Bu, birçok kişinin düşündüğünden daha yanıltıcıdır. Açıklığın her zaman iyi olduğunu düşünebilirsiniz. Ancak risk, diğerinin gerçeği alamamasıdır.
Birisinin şöyle dediğini hayal edin: Eşinle/sevgilinle yatmak istiyorum.
Karşısındaki muhtemelen şöyle bir cevap vermeyecektir: Şimdi bilemedim, dürüstlüğünüz için mutluyum, teşekkür ederim.’ Böyle bir durumda insanın kırılma veya kızgın olma olasılığı çok daha yüksektir. Doğruyu söylemesine rağmen. Ama her zaman doğru değil.
Tam açıklık ne zaman uygundur?
Her iki tarafla da bir müzakere meselesi. Avantajlarını tartmakla ilgilidir: Koruma mı yoksa açıklık mı daha önemli?

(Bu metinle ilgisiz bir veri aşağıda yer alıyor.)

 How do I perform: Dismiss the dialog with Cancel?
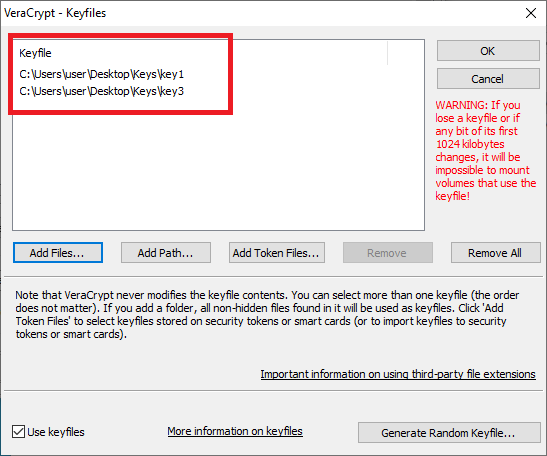[x=488, y=79]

Örneğin bir kadın eşinin ondan uzaklaştığını hissettiğini ifade ettiğinde. Neden böyle hissettiğini ve gerçeği duymayı isteyip istemediği sorulmalı. Bu sorularla hoş olmayan bir şey duyma riskini alma ya da almama isteğini sorgulaması sağlanır.
Bu yüzden önce alıcıya sorulur, gönderene değil.
Peki etkilenenler ne cevap veriyor?
Çok farklı. Bazıları gerçeği hemen duymak ister. Diğerleri tereddüt eder, kendileriyle mücadele eder. Yine de diğerleri şöyle diyor: Her şeyi bilmek istiyorum, ancak gerçek çok incitici ise ayrılmalıyım. Bu, elbette, eşin- eğer ilişkiye devam etmek istiyorsa - açıklık riskini almadığı anlamına gelir.
Doğru açıklık seviyesini bulmak genellikle uzun bir süreçtir. Her zaman, her iki ortağın da almaya hazır olduklarını almaya ne kadar hazır oldukları ile ilgilidir.